[What you should do]
Turn these rows into a numbered list, leaving out any blank lines.

[A block of data]
------------------------------------------------
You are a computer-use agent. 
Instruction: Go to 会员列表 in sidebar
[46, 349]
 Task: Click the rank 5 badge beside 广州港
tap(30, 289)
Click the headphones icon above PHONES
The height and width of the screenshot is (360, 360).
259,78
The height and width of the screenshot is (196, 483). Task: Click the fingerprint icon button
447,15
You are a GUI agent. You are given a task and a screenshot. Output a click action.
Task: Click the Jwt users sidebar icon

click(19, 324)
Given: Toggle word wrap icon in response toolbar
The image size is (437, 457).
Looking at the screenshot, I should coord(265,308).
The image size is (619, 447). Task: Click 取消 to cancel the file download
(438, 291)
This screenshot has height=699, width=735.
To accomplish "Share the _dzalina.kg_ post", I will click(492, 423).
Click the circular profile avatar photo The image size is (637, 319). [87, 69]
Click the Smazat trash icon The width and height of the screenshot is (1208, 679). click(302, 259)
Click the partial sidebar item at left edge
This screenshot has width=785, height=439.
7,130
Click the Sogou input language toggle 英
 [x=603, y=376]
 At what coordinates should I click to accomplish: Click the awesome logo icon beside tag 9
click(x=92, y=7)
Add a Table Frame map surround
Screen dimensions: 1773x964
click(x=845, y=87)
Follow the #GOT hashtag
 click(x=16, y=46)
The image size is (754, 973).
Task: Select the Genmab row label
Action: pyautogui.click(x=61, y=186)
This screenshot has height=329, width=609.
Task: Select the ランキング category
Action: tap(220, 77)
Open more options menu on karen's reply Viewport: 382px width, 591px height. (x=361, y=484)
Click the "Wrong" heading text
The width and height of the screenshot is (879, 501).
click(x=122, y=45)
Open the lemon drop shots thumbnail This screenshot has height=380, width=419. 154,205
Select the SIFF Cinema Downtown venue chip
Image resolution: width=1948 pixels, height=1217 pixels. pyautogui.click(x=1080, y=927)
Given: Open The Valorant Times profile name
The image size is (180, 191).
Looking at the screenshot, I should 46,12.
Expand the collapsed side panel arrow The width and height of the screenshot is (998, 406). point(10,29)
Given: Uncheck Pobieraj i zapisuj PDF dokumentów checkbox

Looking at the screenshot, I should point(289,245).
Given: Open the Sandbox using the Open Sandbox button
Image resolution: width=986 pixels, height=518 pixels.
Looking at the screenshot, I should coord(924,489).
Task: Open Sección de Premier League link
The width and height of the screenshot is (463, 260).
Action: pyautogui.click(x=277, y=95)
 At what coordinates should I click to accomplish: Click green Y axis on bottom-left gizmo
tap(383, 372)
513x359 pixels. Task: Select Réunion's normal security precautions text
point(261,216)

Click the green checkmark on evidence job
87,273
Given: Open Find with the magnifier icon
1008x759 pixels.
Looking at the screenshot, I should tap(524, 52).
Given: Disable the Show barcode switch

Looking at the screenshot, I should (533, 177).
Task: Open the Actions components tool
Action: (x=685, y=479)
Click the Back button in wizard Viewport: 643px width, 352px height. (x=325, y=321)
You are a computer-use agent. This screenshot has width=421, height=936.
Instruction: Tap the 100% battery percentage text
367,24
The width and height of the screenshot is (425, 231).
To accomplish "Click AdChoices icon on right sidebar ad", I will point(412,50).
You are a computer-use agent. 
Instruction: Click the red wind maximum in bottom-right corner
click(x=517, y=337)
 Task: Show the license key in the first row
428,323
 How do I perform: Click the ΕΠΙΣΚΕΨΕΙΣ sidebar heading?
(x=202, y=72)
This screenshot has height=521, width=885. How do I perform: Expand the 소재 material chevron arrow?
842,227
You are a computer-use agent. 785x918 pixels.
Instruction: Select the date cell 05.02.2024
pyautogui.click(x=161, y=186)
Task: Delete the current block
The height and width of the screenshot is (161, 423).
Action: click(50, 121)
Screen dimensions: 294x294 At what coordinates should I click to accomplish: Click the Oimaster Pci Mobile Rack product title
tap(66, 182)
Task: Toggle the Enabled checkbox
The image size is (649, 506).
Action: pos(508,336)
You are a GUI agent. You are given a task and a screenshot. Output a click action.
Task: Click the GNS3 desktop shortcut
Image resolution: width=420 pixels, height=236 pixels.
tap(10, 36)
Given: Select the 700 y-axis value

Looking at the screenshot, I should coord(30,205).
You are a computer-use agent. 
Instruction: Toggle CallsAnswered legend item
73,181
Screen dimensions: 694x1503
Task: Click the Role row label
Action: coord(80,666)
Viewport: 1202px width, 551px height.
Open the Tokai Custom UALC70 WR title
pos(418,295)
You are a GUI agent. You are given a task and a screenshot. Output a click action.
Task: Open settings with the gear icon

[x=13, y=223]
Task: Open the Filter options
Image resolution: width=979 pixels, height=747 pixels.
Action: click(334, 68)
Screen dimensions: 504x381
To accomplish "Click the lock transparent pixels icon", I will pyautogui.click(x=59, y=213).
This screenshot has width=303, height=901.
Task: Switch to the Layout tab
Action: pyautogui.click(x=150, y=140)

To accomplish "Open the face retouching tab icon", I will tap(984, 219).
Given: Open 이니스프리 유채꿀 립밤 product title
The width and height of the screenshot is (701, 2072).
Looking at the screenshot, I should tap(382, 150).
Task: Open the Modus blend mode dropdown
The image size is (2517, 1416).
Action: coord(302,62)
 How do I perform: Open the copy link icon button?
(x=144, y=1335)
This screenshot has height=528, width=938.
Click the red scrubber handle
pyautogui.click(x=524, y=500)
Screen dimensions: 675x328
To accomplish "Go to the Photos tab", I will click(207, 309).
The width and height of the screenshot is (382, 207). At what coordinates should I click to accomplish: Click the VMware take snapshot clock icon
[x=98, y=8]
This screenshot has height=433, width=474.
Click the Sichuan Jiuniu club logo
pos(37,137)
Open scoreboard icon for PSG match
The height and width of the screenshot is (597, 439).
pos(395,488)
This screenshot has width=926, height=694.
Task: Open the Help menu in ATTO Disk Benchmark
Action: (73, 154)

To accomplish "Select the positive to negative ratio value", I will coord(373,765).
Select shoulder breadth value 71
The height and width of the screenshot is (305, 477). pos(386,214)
------------------------------------------------
[Correct response]
1. You are a computer-use agent. 
2. Instruction: Go to 会员列表 in sidebar
3. [46, 349]
4.  Task: Click the rank 5 badge beside 广州港
5. tap(30, 289)
6. Click the headphones icon above PHONES
7. The height and width of the screenshot is (360, 360).
8. 259,78
9. The height and width of the screenshot is (196, 483). Task: Click the fingerprint icon button
10. 447,15
11. You are a GUI agent. You are given a task and a screenshot. Output a click action.
12. Task: Click the Jwt users sidebar icon
13. click(19, 324)
14. Given: Toggle word wrap icon in response toolbar
15. The image size is (437, 457).
16. Looking at the screenshot, I should coord(265,308).
17. The image size is (619, 447). Task: Click 取消 to cancel the file download
18. (438, 291)
19. This screenshot has height=699, width=735.
20. To accomplish "Share the _dzalina.kg_ post", I will click(492, 423).
21. Click the circular profile avatar photo The image size is (637, 319). [87, 69]
22. Click the Smazat trash icon The width and height of the screenshot is (1208, 679). click(302, 259)
23. Click the partial sidebar item at left edge
24. This screenshot has width=785, height=439.
25. 7,130
26. Click the Sogou input language toggle 英
27.  [x=603, y=376]
28.  At what coordinates should I click to accomplish: Click the awesome logo icon beside tag 9
29. click(x=92, y=7)
30. Add a Table Frame map surround
31. Screen dimensions: 1773x964
32. click(x=845, y=87)
33. Follow the #GOT hashtag
34.  click(x=16, y=46)
35. The image size is (754, 973).
36. Task: Select the Genmab row label
37. Action: pyautogui.click(x=61, y=186)
38. This screenshot has height=329, width=609.
39. Task: Select the ランキング category
40. Action: tap(220, 77)
41. Open more options menu on karen's reply Viewport: 382px width, 591px height. (x=361, y=484)
42. Click the "Wrong" heading text
43. The width and height of the screenshot is (879, 501).
44. click(x=122, y=45)
45. Open the lemon drop shots thumbnail This screenshot has height=380, width=419. 154,205
46. Select the SIFF Cinema Downtown venue chip
47. Image resolution: width=1948 pixels, height=1217 pixels. pyautogui.click(x=1080, y=927)
48. Given: Open The Valorant Times profile name
49. The image size is (180, 191).
50. Looking at the screenshot, I should 46,12.
51. Expand the collapsed side panel arrow The width and height of the screenshot is (998, 406). point(10,29)
52. Given: Uncheck Pobieraj i zapisuj PDF dokumentów checkbox
53. Looking at the screenshot, I should point(289,245).
54. Given: Open the Sandbox using the Open Sandbox button
55. Image resolution: width=986 pixels, height=518 pixels.
56. Looking at the screenshot, I should coord(924,489).
57. Task: Open Sección de Premier League link
58. The width and height of the screenshot is (463, 260).
59. Action: pyautogui.click(x=277, y=95)
60.  At what coordinates should I click to accomplish: Click green Y axis on bottom-left gizmo
61. tap(383, 372)
62. 513x359 pixels. Task: Select Réunion's normal security precautions text
63. point(261,216)
64. Click the green checkmark on evidence job
65. 87,273
66. Given: Open Find with the magnifier icon
67. 1008x759 pixels.
68. Looking at the screenshot, I should tap(524, 52).
69. Given: Disable the Show barcode switch
70. Looking at the screenshot, I should (533, 177).
71. Task: Open the Actions components tool
72. Action: (x=685, y=479)
73. Click the Back button in wizard Viewport: 643px width, 352px height. (x=325, y=321)
74. You are a computer-use agent. This screenshot has width=421, height=936.
75. Instruction: Tap the 100% battery percentage text
76. 367,24
77. The width and height of the screenshot is (425, 231).
78. To accomplish "Click AdChoices icon on right sidebar ad", I will point(412,50).
79. You are a computer-use agent. 
80. Instruction: Click the red wind maximum in bottom-right corner
81. click(x=517, y=337)
82.  Task: Show the license key in the first row
83. 428,323
84.  How do I perform: Click the ΕΠΙΣΚΕΨΕΙΣ sidebar heading?
85. (x=202, y=72)
86. This screenshot has height=521, width=885. How do I perform: Expand the 소재 material chevron arrow?
87. 842,227
88. You are a computer-use agent. 785x918 pixels.
89. Instruction: Select the date cell 05.02.2024
90. pyautogui.click(x=161, y=186)
91. Task: Delete the current block
92. The height and width of the screenshot is (161, 423).
93. Action: click(50, 121)
94. Screen dimensions: 294x294 At what coordinates should I click to accomplish: Click the Oimaster Pci Mobile Rack product title
95. tap(66, 182)
96. Task: Toggle the Enabled checkbox
97. The image size is (649, 506).
98. Action: pos(508,336)
99. You are a GUI agent. You are given a task and a screenshot. Output a click action.
100. Task: Click the GNS3 desktop shortcut
101. Image resolution: width=420 pixels, height=236 pixels.
102. tap(10, 36)
103. Given: Select the 700 y-axis value
104. Looking at the screenshot, I should coord(30,205).
105. You are a computer-use agent. 
106. Instruction: Toggle CallsAnswered legend item
107. 73,181
108. Screen dimensions: 694x1503
109. Task: Click the Role row label
110. Action: coord(80,666)
111. Viewport: 1202px width, 551px height.
112. Open the Tokai Custom UALC70 WR title
113. pos(418,295)
114. You are a GUI agent. You are given a task and a screenshot. Output a click action.
115. Task: Open settings with the gear icon
116. [x=13, y=223]
117. Task: Open the Filter options
118. Image resolution: width=979 pixels, height=747 pixels.
119. Action: click(334, 68)
120. Screen dimensions: 504x381
121. To accomplish "Click the lock transparent pixels icon", I will pyautogui.click(x=59, y=213).
122. This screenshot has width=303, height=901.
123. Task: Switch to the Layout tab
124. Action: pyautogui.click(x=150, y=140)
125. To accomplish "Open the face retouching tab icon", I will tap(984, 219).
126. Given: Open 이니스프리 유채꿀 립밤 product title
127. The width and height of the screenshot is (701, 2072).
128. Looking at the screenshot, I should tap(382, 150).
129. Task: Open the Modus blend mode dropdown
130. The image size is (2517, 1416).
131. Action: coord(302,62)
132.  How do I perform: Open the copy link icon button?
133. (x=144, y=1335)
134. This screenshot has height=528, width=938.
135. Click the red scrubber handle
136. pyautogui.click(x=524, y=500)
137. Screen dimensions: 675x328
138. To accomplish "Go to the Photos tab", I will click(207, 309).
139. The width and height of the screenshot is (382, 207). At what coordinates should I click to accomplish: Click the VMware take snapshot clock icon
140. [x=98, y=8]
141. This screenshot has height=433, width=474.
142. Click the Sichuan Jiuniu club logo
143. pos(37,137)
144. Open scoreboard icon for PSG match
145. The height and width of the screenshot is (597, 439).
146. pos(395,488)
147. This screenshot has width=926, height=694.
148. Task: Open the Help menu in ATTO Disk Benchmark
149. Action: (73, 154)
150. To accomplish "Select the positive to negative ratio value", I will coord(373,765).
151. Select shoulder breadth value 71
152. The height and width of the screenshot is (305, 477). pos(386,214)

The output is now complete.